Who knows, maybe the battle of Mactan Island was the result
of some cultural misunderstanding? An innocent remark or gesture
by Magellan that came through as rude and insulting to Mactan
chieftain Lapu-lapu? The story is varied and endless. One
is left to wonder how different our view of that world would
be if Enrique had left us with his memoirs. Such are the blinders
of history.
Filipino historians are left with documents by biased foreigners
all the way till the late 19th century, when Filipinos left
a written record of their lives and times.
My project will be to compile travel accounts of foreign
lands by Filipinos. What did they think of London, Paris,
Madrid and New York? Filipinos going abroad for the first
time bringing their world view to a foreign land and writing
down their impressions -- that's turning the tables on foreigners.
Perhaps someone can write about the Philippines, integrating
history into the narrative. For example, Romblon surnames.
RG Gabuna from Canada e-mailed a correction to my last column
about Romblon surnames:
"Romblon is peppered with surnames that commence with
the letter M; while Sibuyan (not Tablas) has a surfeit of
family names that begin with letter R. On Central Tablas (the
biggest island among the group of islands that make up the
province) and the Tres Islas (during my trip the people I
talked to referred to these islands as 'Tres Marias') facing
the island of Mindoro, the letter 'F' is plentiful. While
in Southern Tablas, which includes the municipality of Looc,
the town of my birth, the letter G is the most abundant.

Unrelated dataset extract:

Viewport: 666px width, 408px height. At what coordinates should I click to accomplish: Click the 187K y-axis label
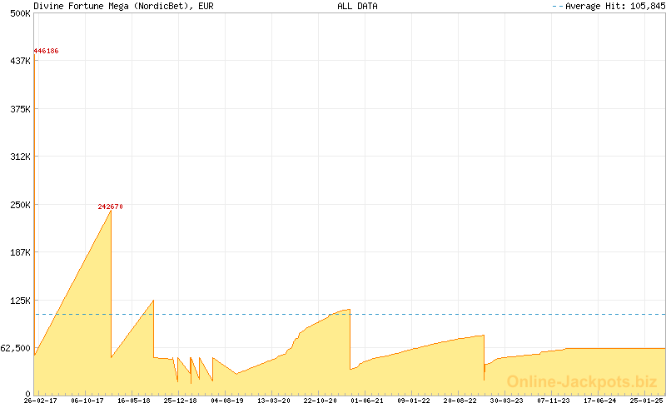20,252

"According to the oral history passed on to us by our
great-grandparents and grandparents, there was a period during
the colonial era when the district military governor, to identify
the fugitives from the law that melded with the local populace,
issued a decree that in each settlement family names must
begin with the same letter. In Romblon proper, the letter
M was assigned; in Sibuyan Island letter R was given, Odiongan
and Tres Islas got the letter F and the contiguous town, Looc
(Southern Tablas), had the letter G."
Sorry to disillusion people, but the distribution of surnames
in the 19th-century Philippines was undertaken to make census
and taxation easier. Surnames carry more history than we think.